DATA TO USE
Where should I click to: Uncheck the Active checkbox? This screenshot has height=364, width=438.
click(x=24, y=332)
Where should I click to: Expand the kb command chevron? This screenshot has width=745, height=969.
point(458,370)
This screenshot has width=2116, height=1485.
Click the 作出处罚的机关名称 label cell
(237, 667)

* * *

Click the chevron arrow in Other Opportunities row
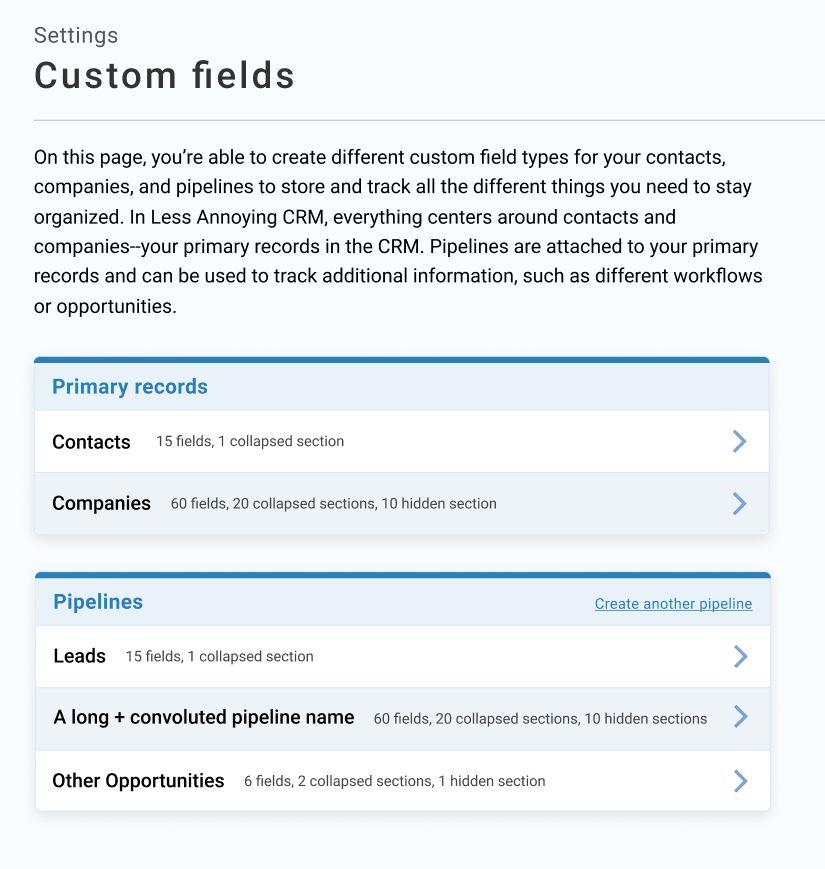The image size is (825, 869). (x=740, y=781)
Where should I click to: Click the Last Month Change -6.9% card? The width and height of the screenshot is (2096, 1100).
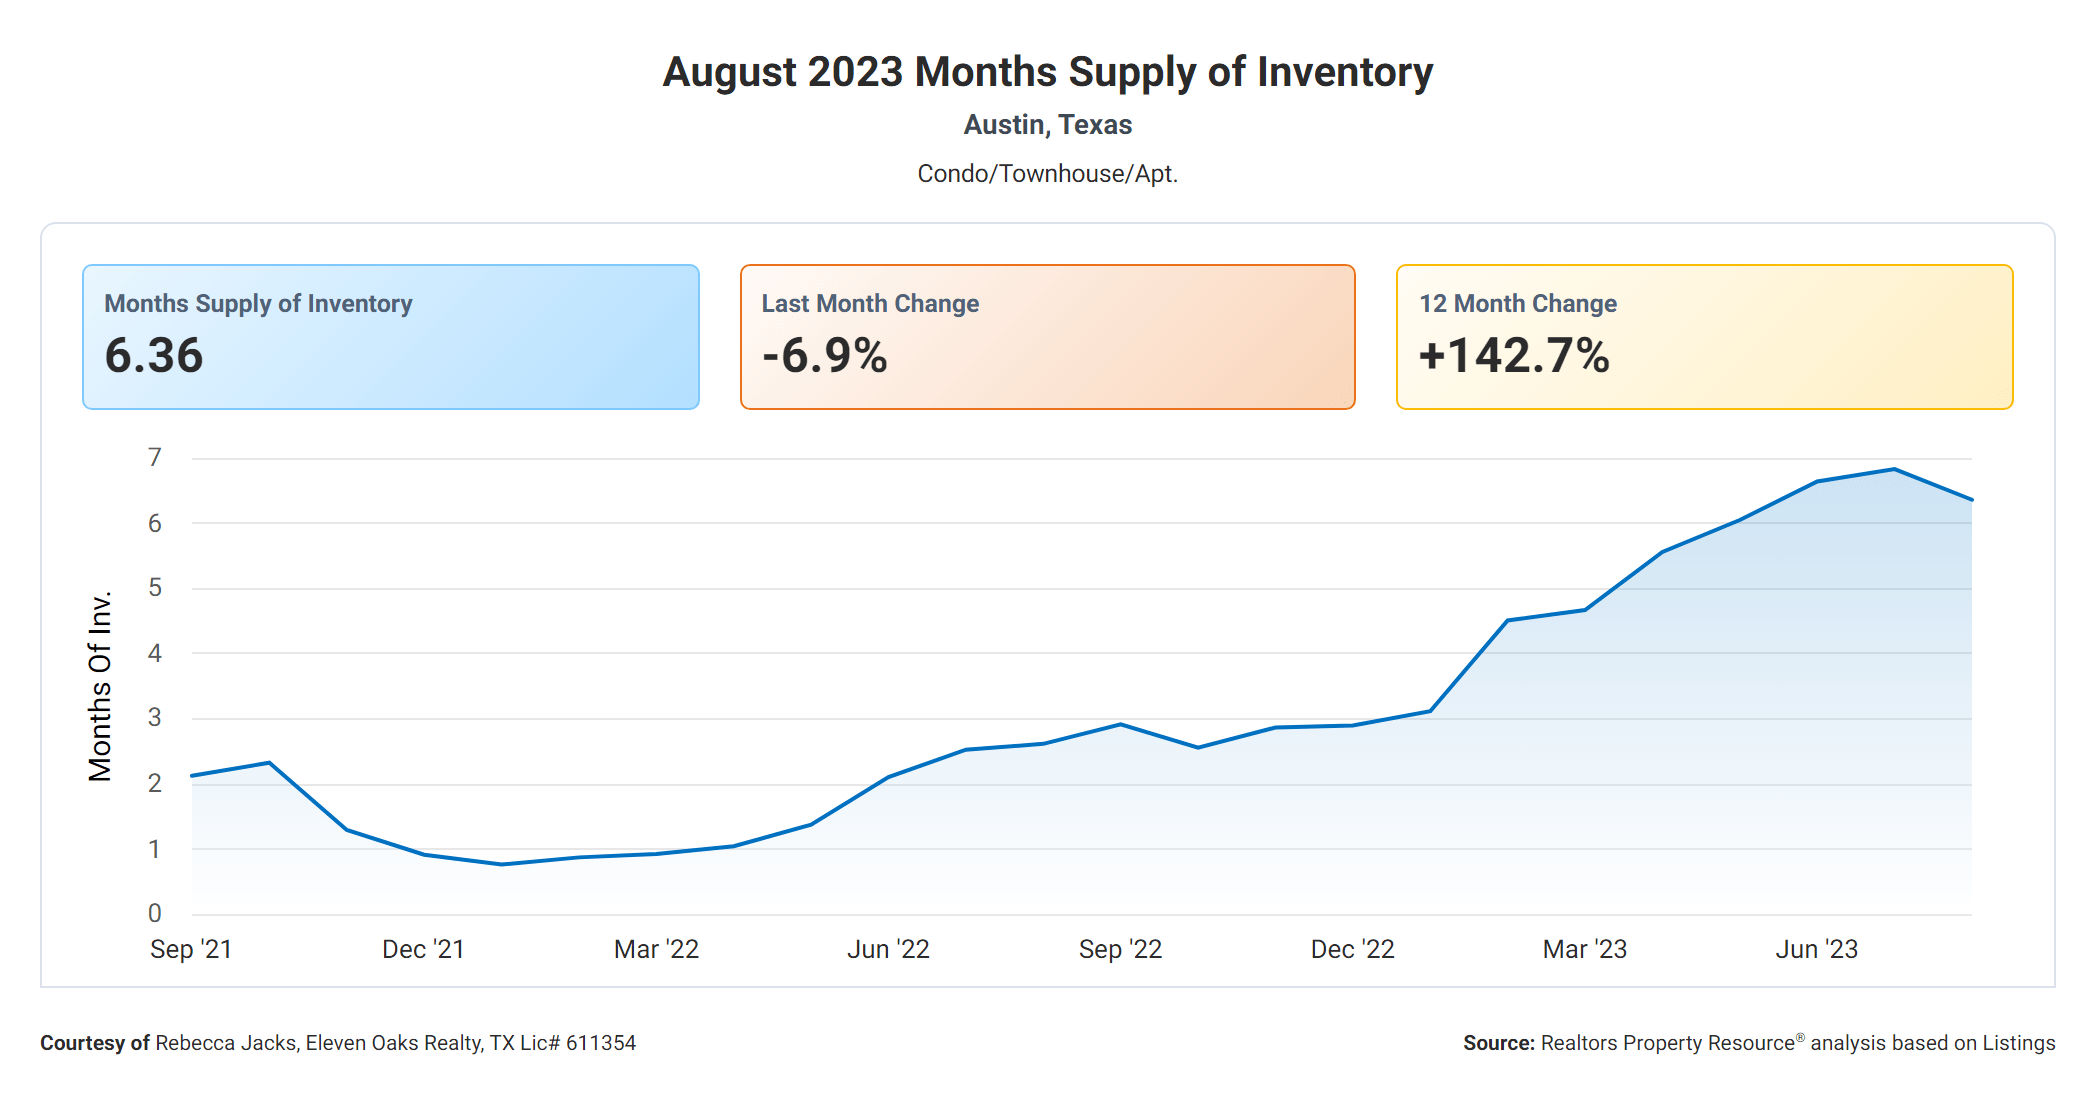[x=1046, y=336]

==

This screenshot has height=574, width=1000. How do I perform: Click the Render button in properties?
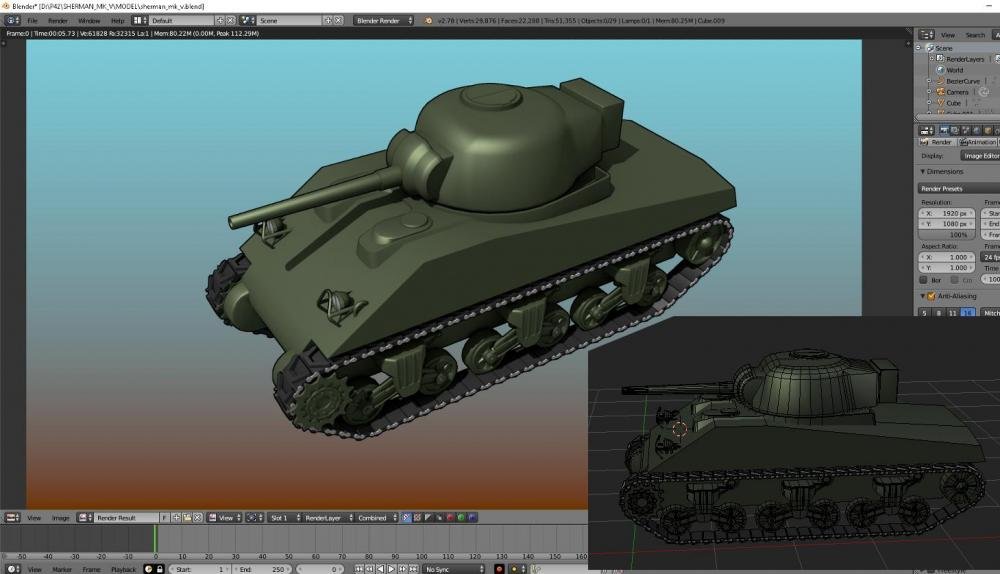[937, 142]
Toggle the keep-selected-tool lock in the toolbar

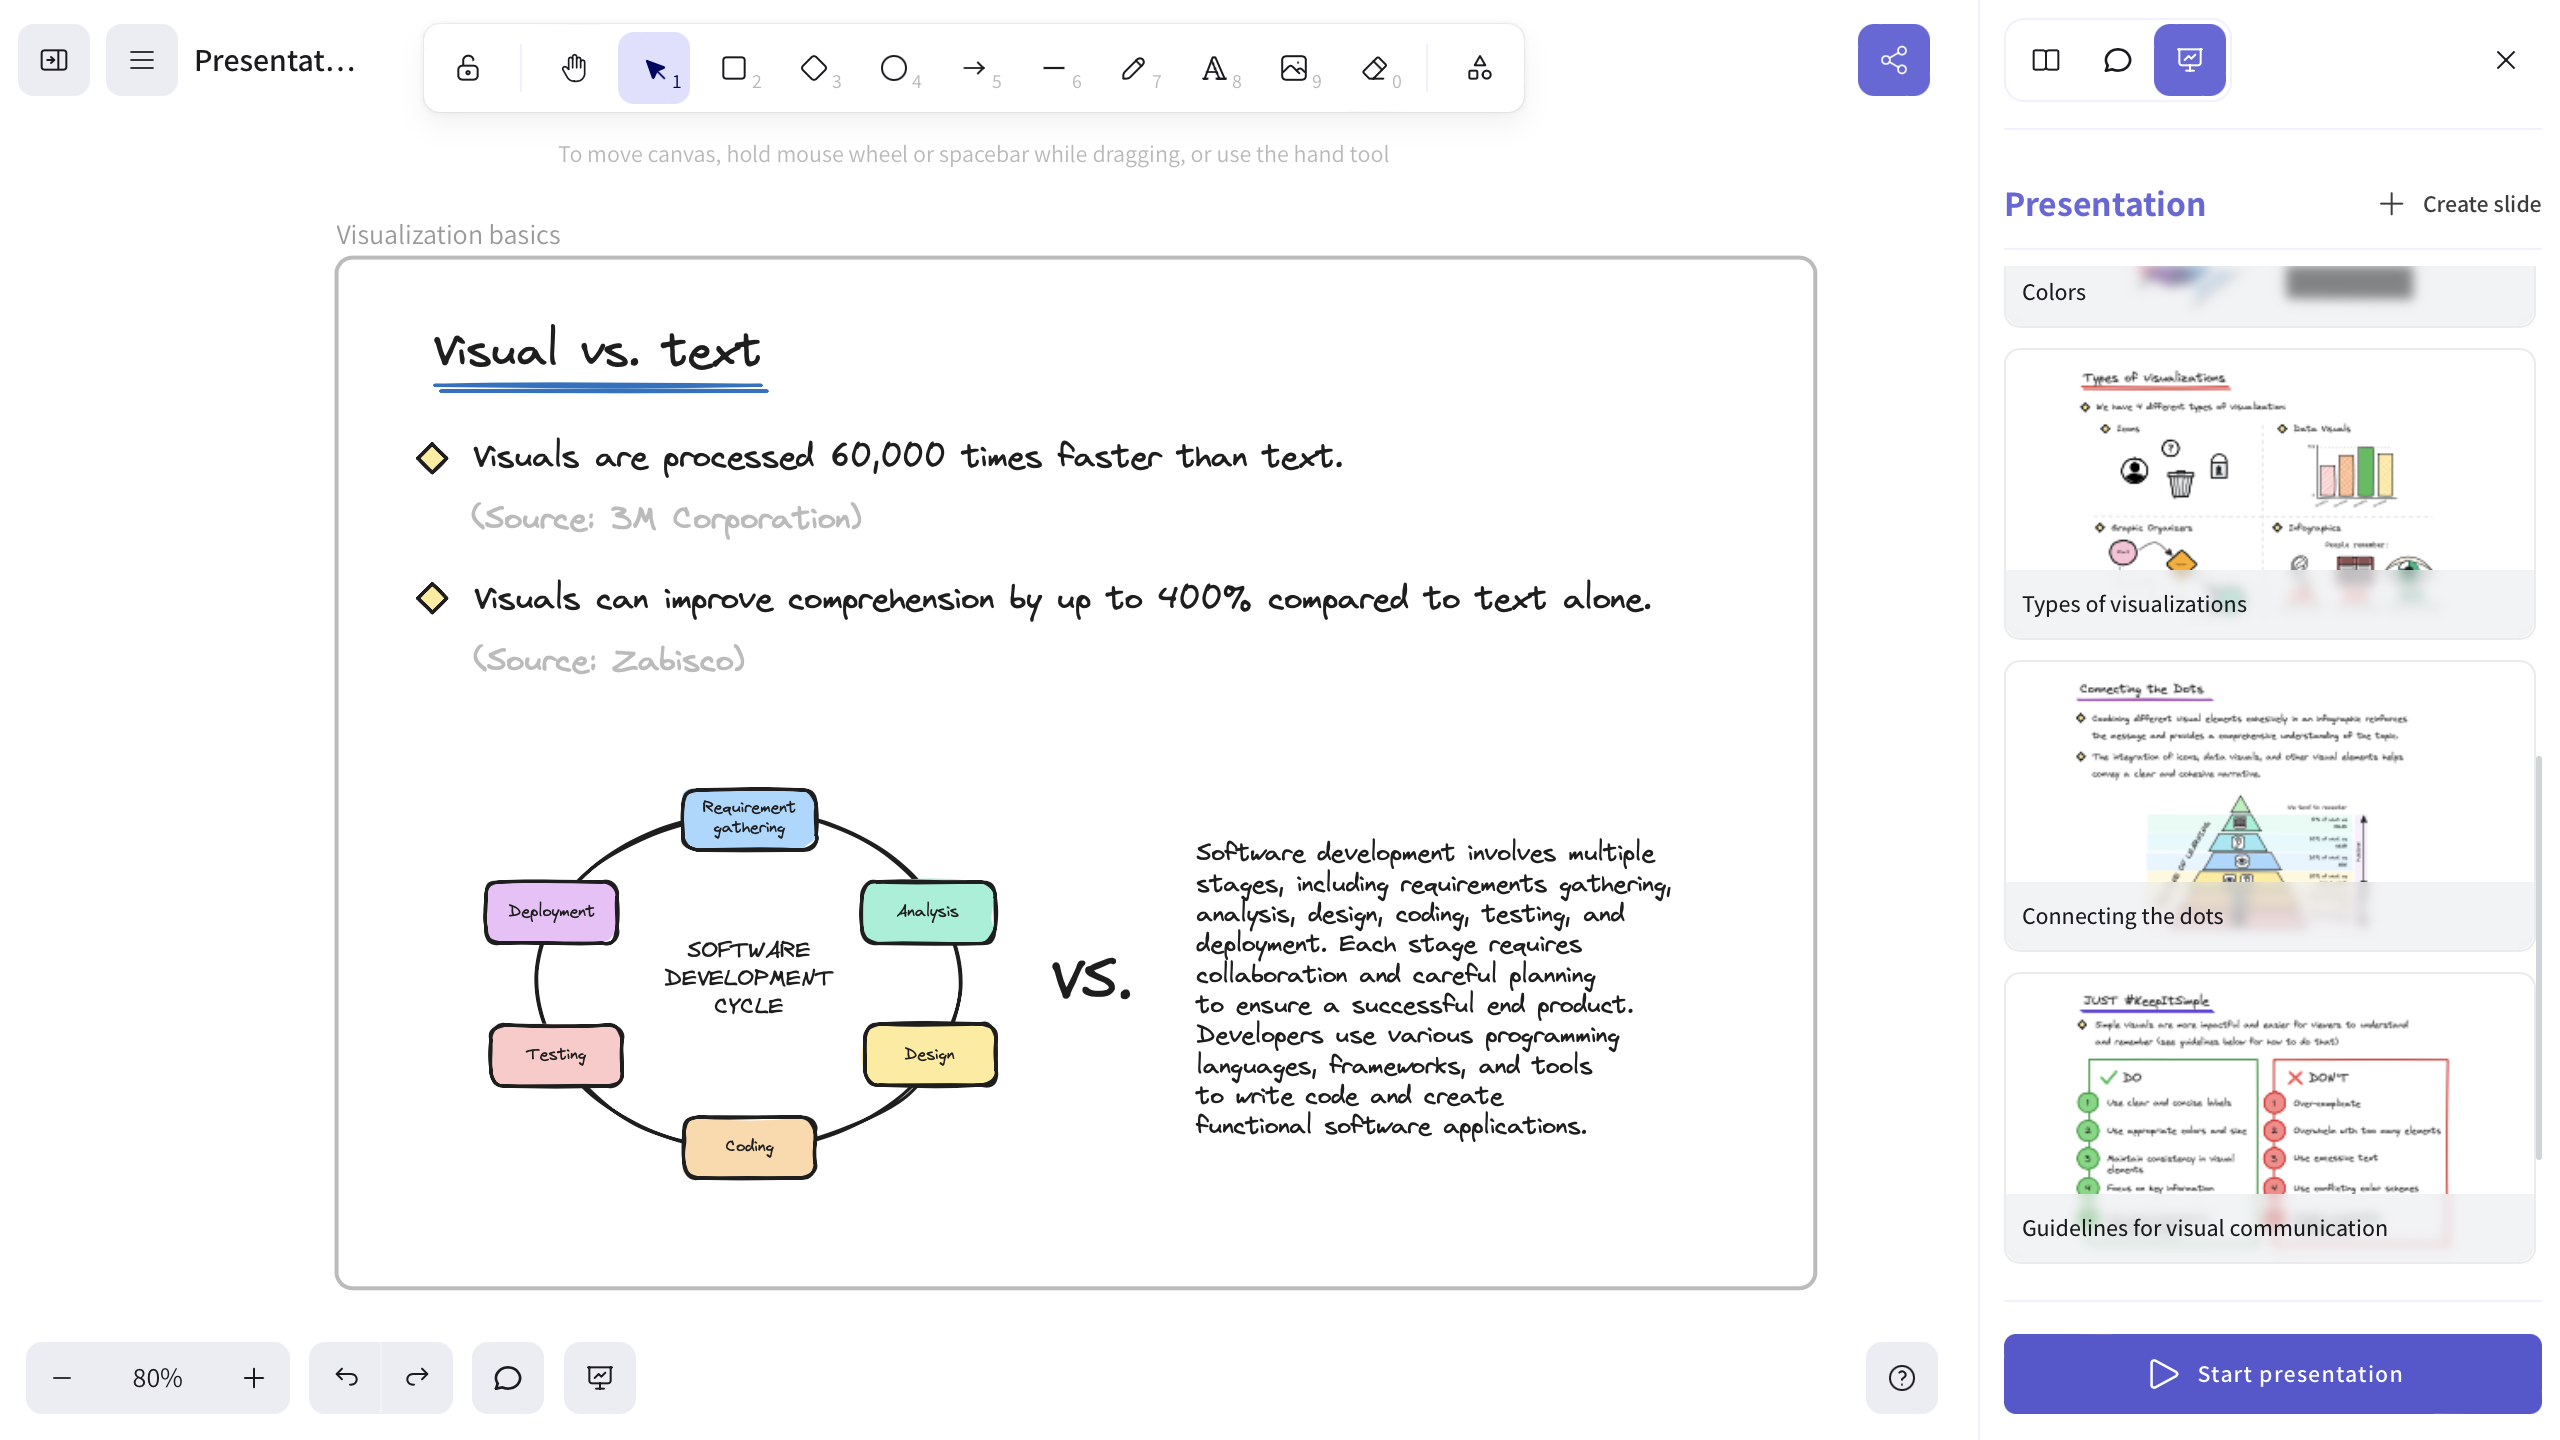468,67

GOAL
Count the lines of the records that contain the string "height". Reply with the number alone.

EXERCISE OUTPUT
5